▸ **To do**
Repeat the entries word for word. Leave nothing out.

▸ **Recorded data**
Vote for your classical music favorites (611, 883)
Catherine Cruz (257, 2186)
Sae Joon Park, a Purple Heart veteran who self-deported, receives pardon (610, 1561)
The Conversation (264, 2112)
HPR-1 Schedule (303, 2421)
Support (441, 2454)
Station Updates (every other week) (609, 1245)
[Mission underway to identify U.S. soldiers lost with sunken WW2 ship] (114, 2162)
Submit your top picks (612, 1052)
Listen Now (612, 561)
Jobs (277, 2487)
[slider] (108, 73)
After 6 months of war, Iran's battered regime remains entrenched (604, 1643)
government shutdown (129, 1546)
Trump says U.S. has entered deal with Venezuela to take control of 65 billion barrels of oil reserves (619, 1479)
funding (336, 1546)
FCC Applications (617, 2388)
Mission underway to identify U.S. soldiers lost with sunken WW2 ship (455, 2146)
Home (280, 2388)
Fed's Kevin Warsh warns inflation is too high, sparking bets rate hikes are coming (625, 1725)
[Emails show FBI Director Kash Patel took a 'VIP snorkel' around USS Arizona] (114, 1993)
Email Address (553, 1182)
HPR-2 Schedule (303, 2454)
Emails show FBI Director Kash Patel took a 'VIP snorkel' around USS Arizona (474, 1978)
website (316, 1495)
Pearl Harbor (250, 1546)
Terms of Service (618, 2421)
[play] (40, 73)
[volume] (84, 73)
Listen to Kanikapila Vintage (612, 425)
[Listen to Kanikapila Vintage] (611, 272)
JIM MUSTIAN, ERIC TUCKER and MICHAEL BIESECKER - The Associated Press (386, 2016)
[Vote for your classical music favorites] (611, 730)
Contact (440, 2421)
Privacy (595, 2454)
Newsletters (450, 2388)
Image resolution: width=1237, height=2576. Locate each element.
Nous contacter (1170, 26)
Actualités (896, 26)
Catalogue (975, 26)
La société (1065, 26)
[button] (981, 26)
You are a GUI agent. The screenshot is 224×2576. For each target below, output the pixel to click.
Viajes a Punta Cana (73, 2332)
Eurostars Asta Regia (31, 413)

▸ **Solution to this problem**
Vote for your classical music favorites (611, 883)
Catherine Cruz (257, 2186)
Sae Joon Park, a Purple Heart veteran who self-deported, receives pardon (610, 1561)
The Conversation (264, 2112)
HPR-1 Schedule (303, 2421)
Support (441, 2454)
Station Updates (every other week) (609, 1245)
[Mission underway to identify U.S. soldiers lost with sunken WW2 ship] (114, 2162)
Submit your top picks (612, 1052)
Listen Now (612, 561)
Jobs (277, 2487)
[slider] (108, 73)
After 6 months of war, Iran's battered regime remains entrenched (604, 1643)
government shutdown (129, 1546)
Trump says U.S. has entered deal with Venezuela to take control of 65 billion barrels of oil reserves (619, 1479)
funding (336, 1546)
FCC Applications (617, 2388)
Mission underway to identify U.S. soldiers lost with sunken WW2 ship (455, 2146)
Home (280, 2388)
Fed's Kevin Warsh warns inflation is too high, sparking bets rate hikes are coming (625, 1725)
[Emails show FBI Director Kash Patel took a 'VIP snorkel' around USS Arizona] (114, 1993)
Email Address (553, 1182)
HPR-2 Schedule (303, 2454)
Emails show FBI Director Kash Patel took a 'VIP snorkel' around USS Arizona (474, 1978)
website (316, 1495)
Pearl Harbor (250, 1546)
Terms of Service (618, 2421)
[play] (40, 73)
[volume] (84, 73)
Listen to Kanikapila Vintage (612, 425)
[Listen to Kanikapila Vintage] (611, 272)
JIM MUSTIAN, ERIC TUCKER and MICHAEL BIESECKER - The Associated Press (386, 2016)
[Vote for your classical music favorites] (611, 730)
Contact (440, 2421)
Privacy (595, 2454)
Newsletters (450, 2388)
Image resolution: width=1237, height=2576. Locate each element.
Nous contacter (1170, 26)
Actualités (896, 26)
Catalogue (975, 26)
La société (1065, 26)
[button] (981, 26)
You are a GUI agent. The screenshot is 224×2576. For each target below, output the pixel to click.
Viajes a Punta Cana (73, 2332)
Eurostars Asta Regia (31, 413)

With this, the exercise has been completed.